A novel role for cytokinesis proteins in acentrosomal spindle assembly and chromosome segregation in Drosophila oocytes.

A novel role for cytokinesis proteins in acentrosomal spindle assembly and chromosome segregation in Drosophila oocytes. Arunika Das¹, Shital J. Shah², Kim S. McKim¹. 1) Waksman Institute, Rutgers University, NJ; 2) New Jersey Medical School, Newark.

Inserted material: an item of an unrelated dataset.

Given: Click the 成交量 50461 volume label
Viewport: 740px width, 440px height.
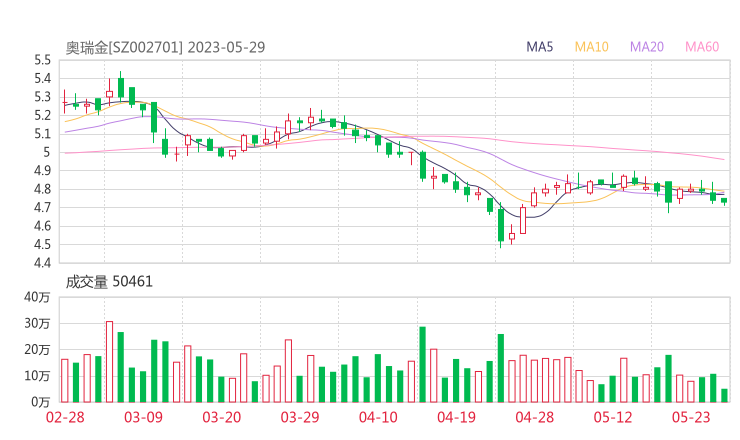Looking at the screenshot, I should click(x=109, y=282).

Accurate segregation of chromosomes is facilitated by the formation of a bipolar array of microtubules called the spindle. In mitotic spindle assembly, the centrosomes define the poles and organize the microtubules. In the oocytes of many animals, however, the centrosomes are absent and consequently it is poorly understood what organizes the bipolar spindle and directs the chromosomes to become attached to the microtubules, a process known as bi-orientation. Previous studies have shown that the chromosome passenger complex (CPC) is the master regulator of spindle assembly. The CPC is composed of four proteins, Incenp, Aurora B kinase, Survivin and Borealin. Unlike mitotic cells, where the CPC localizes to centromeres during metaphase, during meiotic metaphase it localizes in a ring around the chromosomes. This novel localization pattern is responsible for building a bipolar spindle and establishing bi-orientation. Our goal is to identify regulators of acentrosomal spindle assembly and CPC localization. An unbiased screen was performed based on synthetic lethal mutations with subito. Subito belongs to kinesin 6 family and is required for localizing the CPC to the ring in meiosis. We uncovered tumbleweed from this screen which is a regulator of cytokinesis like the CPC. We investigated other proteins in the cytokinesis pathway which interact with tum and the CPC. This study has revealed that Rho-1 and its downstream effector Sticky both regulate acentrosomal spindle assembly but do not seem to function in a similar manner. Sticky also helps to establish bi-orientation similar to the CPC. These results suggest that these proteins function in meiosis but may not act according to the pre-defined pathway. We are also testing several candidate genes like Haspin kinase, Tousled-like kinase and Shugoshin, which regulate CPC localization during mitosis. We have found that tlk regulates in spindle assembly and regulates CPC localization and homolog bi-orientation.